From: Thiago Jung Bauermann <thiago.bauermann@linaro.org>
To: Pedro Alves <pedro@palves.net>
Cc: gdb-patches@sourceware.org
Subject: Re: [RFC PATCH 3/3] gdb/nat/linux: Fix attaching to process when it has zombie threads
Date: Sat, 20 Apr 2024 02:00:39 -0300 [thread overview]
Message-ID: <87jzksk4qw.fsf@linaro.org> (raw)

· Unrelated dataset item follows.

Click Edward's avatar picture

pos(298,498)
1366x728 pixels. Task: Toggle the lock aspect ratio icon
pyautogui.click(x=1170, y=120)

In-Reply-To: <9680e3cf-b8ad-4329-a51c-2aafb98d9476@palves.net> (Pedro Alves's message of "Wed, 17 Apr 2024 16:32:56 +0100")
Hello Pedro,
Pedro Alves <pedro@palves.net> writes:
> On 2024-04-16 05:48, Thiago Jung Bauermann wrote:
>>
>> Pedro Alves <pedro@palves.net> writes:
>>
>>> Hmm. How about simply not restarting the loop if attach_lwp tries to attach to
>>> a zombie lwp (and silently fails)?
<snip>
>>> Similar thing for gdbserver, of course.
>>
>> Thank you for the suggestion. I tried doing that, and in fact I attached
>> a patch with that change in comment #17 of PR 31312 when I was
>> investigating a fix¹. I called it a workaround because I also had to
>> increase the number of iterations in linux_proc_attach_tgid_threads from
>> 2 to 100, otherwise GDB gives up on waiting for new inferior threads too
>> early and the inferior dies with a SIGTRAP because some new unnoticed
>> thread tripped into the breakpoint.
>>
>> Because of the need to increase the number of iterations, I didn't
>> consider it a good solution and went with the approach in this patch
>> series instead. Now I finally understand why I had to increase the
>> number of iterations (though I still don't see a way around it other
>> than what this patch series does):
>>
>> With the approach in this patch series, even if a new thread becomes
>> zombie by the time GDB tries to attach to it, it still causes
>> new_threads_found to be set the first time GDB notices it, and the loop
>> in linux_proc_attach_tgid_threads starts over.
>>
>> With the approach above, a new thread that becomes zombie before GDB has
>> a chance to attach to it never causes the loop to start over, and so it
>> exits earlier.
>>
>> I think it's a matter of opinion whether one approach or the other can
>> be considered the better one.
>>
>> Even with this patch series, it's not guaranteed that two iterations
>> without finding new threads is enough to ensure that GDB has found all
>> threads in the inferior. I left the test running in a loop overnight
>> with the patch series applied and it failed after about 2500 runs.
>
> Thanks for all the investigations. I hadn't seen the bugzilla before,
> I didn't notice there was one identified in the patch.
>
> Let me just start by saying "bleh"...
Agreed.
> This is all of course bad ptrace/kernel design... The only way to plug this race
> completely is with kernel help, I believe.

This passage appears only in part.